ATLASv2: LLM-Guided Adaptive Landmark Acquisition and Navigation on the Edge
This addresses the challenge of deploying autonomous systems on edge devices with real-time processing demands, though it appears incremental as an improved version of a prior system.
The paper tackles the problem of autonomous navigation and manipulation on resource-constrained edge devices by introducing ATLASv2, which integrates a fine-tuned TinyLLM, real-time object detection, and path planning to achieve high success rates in real-world home and office environments with minimal latency and power consumption.
Autonomous systems deployed on edge devices face significant challenges, including resource constraints, real-time processing demands, and adapting to dynamic environments. This work introduces ATLASv2, a novel system that integrates a fine-tuned TinyLLM, real-time object detection, and efficient path planning to enable hierarchical, multi-task navigation and manipulation all on the edge device, Jetson Nano. ATLASv2 dynamically expands its navigable landmarks by detecting and localizing objects in the environment which are saved to its internal knowledge base to be used for future task execution. We evaluate ATLASv2 in real-world environments, including a handcrafted home and office setting constructed with diverse objects and landmarks. Results show that ATLASv2 effectively interprets natural language instructions, decomposes them into low-level actions, and executes tasks with high success rates. By leveraging generative AI in a fully on-board framework, ATLASv2 achieves optimized resource utilization with minimal prompting latency and power consumption, bridging the gap between simulated environments and real-world applications.

→ INSTRUCTIONS FOR THE TASK:
Answer these questions from the text on ATLASv2:
(a) How does the text characterize the work in relation to a prior system?
(b) On which edge device does ATLASv2 carry out navigation and manipulation?
(c) Where does ATLASv2 save the objects it detects and localizes?
The records that follow the text are separate material and are unrelated to it.

→ MATERIAL SHOWN:
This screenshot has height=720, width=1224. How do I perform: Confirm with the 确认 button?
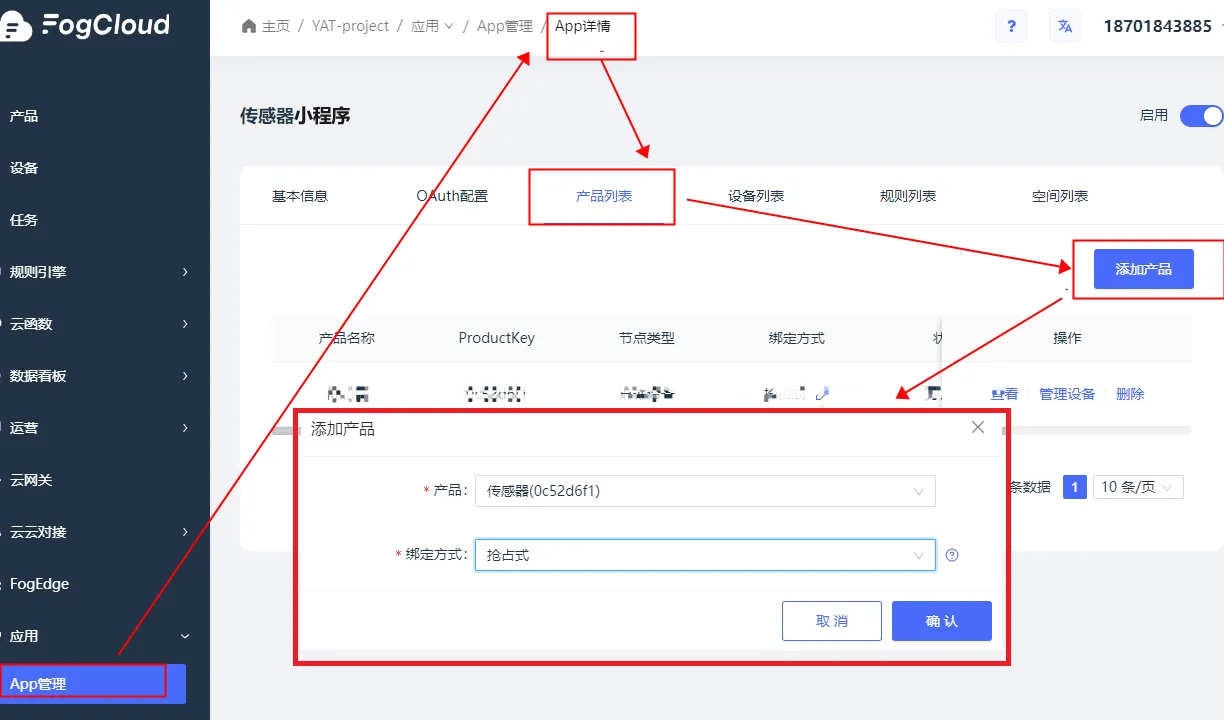[942, 621]

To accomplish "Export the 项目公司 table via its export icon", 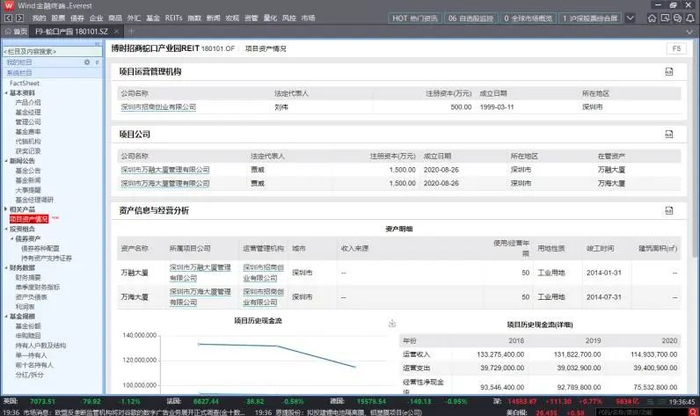I will pos(669,134).
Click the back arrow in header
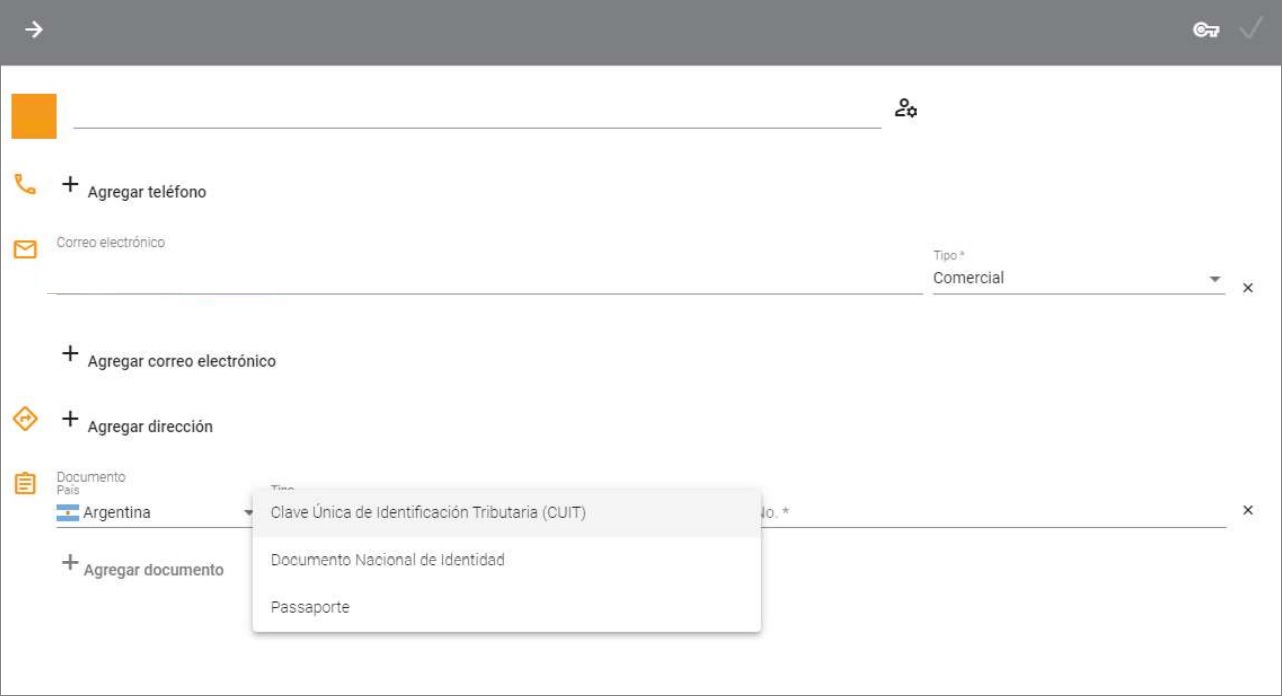Image resolution: width=1282 pixels, height=696 pixels. coord(34,30)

→ SOLUTION TO THIS EXERCISE:
(a) It appears incremental, as an improved version of a prior system.
(b) The Jetson Nano.
(c) In its internal knowledge base, for use in future task execution.